The side effects of statins most frequently reported by patients are muscle pain, which can occur particularly with high doses. A “real” statin intolerance is probably much rarer than commonly assumed. This is the conclusion reached by a group of scientists who collected and evaluated data from 176 studies with around four million patients for an analysis. A statin intolerance based on the criteria of international professional societies was only found in five to seven percent of the patients. Well over 90 percent of all patients tolerated statins without any problems.

There are now clear indications that a so-called nocebo effect is often involved, for example in the case of muscular complaints when taking statins. It states that it is not the statin per se, but the perception of negative effects promoted by the media, hearsay or package inserts that leads to complaints.

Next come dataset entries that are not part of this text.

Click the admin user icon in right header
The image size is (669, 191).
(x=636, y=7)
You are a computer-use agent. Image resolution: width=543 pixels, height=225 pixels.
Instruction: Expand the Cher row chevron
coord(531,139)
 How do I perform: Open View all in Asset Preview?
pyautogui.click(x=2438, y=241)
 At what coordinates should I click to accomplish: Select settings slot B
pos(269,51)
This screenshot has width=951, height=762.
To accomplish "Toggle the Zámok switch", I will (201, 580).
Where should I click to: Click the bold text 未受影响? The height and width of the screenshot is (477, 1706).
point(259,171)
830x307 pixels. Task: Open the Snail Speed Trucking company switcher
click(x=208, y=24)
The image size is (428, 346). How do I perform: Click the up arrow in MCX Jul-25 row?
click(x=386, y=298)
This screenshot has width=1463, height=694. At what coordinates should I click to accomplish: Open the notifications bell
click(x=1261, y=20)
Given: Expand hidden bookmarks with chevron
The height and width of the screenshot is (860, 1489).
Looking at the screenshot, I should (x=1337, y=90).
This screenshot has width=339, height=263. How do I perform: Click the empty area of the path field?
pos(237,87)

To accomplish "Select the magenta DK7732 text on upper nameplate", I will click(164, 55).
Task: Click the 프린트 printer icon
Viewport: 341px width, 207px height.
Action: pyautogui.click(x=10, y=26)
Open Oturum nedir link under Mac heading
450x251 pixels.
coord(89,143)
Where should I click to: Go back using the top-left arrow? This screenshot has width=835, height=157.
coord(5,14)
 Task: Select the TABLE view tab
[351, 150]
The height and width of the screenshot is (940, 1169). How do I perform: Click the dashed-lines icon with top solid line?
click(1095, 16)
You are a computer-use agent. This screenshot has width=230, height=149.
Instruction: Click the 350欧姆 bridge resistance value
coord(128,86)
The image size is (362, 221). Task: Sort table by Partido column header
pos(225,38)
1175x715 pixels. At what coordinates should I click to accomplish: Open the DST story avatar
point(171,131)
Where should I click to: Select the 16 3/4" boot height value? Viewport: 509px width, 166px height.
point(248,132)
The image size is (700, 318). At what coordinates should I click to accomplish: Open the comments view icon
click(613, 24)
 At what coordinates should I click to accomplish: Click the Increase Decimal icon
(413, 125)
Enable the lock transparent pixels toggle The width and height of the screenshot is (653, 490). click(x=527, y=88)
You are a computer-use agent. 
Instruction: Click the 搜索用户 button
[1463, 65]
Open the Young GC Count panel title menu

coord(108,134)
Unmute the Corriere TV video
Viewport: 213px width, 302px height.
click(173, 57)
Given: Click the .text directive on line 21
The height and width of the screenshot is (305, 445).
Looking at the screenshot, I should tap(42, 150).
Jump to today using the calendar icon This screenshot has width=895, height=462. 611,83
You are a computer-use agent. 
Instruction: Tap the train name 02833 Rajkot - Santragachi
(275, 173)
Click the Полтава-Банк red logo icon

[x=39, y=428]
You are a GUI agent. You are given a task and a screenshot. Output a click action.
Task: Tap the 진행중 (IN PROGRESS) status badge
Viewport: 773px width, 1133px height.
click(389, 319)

In any case, it is striking that in so-called blinded studies, in which the patients do not know whether they are taking a statin or a dummy drug (placebo), the rate of muscle complaints is always very low. As soon as they become aware of statin use, complaints about related symptoms increase exponentially. Complaints that can be assigned to the nocebo effect are also really felt by the patient. In any case, it is necessary for the doctor to clarify the reasons behind the symptoms. Direct muscle damage, for example through drug interactions, must be ruled out by the doctor.

It is urgently necessary to warn against permanently discontinuing statins on one’s own authority and without consulting the doctor due to alleged intolerances. Studies have shown that this can have dire consequences: the frequency of cardiovascular events then increases again. The principle still applies that man is as old as his vessels.